Recorded information START

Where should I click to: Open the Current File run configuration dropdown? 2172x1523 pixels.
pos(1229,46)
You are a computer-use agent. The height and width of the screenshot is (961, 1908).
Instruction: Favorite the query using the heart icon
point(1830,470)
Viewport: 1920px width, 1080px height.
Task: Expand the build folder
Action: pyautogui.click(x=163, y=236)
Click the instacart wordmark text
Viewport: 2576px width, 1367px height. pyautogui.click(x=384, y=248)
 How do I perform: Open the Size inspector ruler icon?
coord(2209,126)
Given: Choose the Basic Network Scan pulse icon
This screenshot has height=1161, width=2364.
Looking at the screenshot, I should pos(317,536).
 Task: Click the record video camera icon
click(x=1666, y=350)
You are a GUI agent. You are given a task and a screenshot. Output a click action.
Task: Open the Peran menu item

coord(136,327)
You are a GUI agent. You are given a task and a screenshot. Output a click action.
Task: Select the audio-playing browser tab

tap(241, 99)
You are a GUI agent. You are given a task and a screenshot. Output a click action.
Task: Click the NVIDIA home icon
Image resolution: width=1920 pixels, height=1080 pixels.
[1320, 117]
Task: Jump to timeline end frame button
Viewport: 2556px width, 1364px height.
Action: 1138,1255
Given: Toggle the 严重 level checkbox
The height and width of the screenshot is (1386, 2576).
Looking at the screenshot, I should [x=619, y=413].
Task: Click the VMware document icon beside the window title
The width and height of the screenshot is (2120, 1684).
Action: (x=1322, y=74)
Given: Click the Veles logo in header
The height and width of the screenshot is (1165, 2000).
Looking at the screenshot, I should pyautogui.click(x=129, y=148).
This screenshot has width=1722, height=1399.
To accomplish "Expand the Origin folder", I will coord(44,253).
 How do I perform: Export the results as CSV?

Recorded information END

§ **Your instructions**: Copy word for word the stretch of entries above from the line that has "The height and width of the screenshot is (1386, 2576)." through the line that has "Given: Click the Veles logo in header", both ends included, and nothing outside it.

§ **Response for this exercise**:
The height and width of the screenshot is (1386, 2576).
Looking at the screenshot, I should [x=619, y=413].
Task: Click the VMware document icon beside the window title
The width and height of the screenshot is (2120, 1684).
Action: (x=1322, y=74)
Given: Click the Veles logo in header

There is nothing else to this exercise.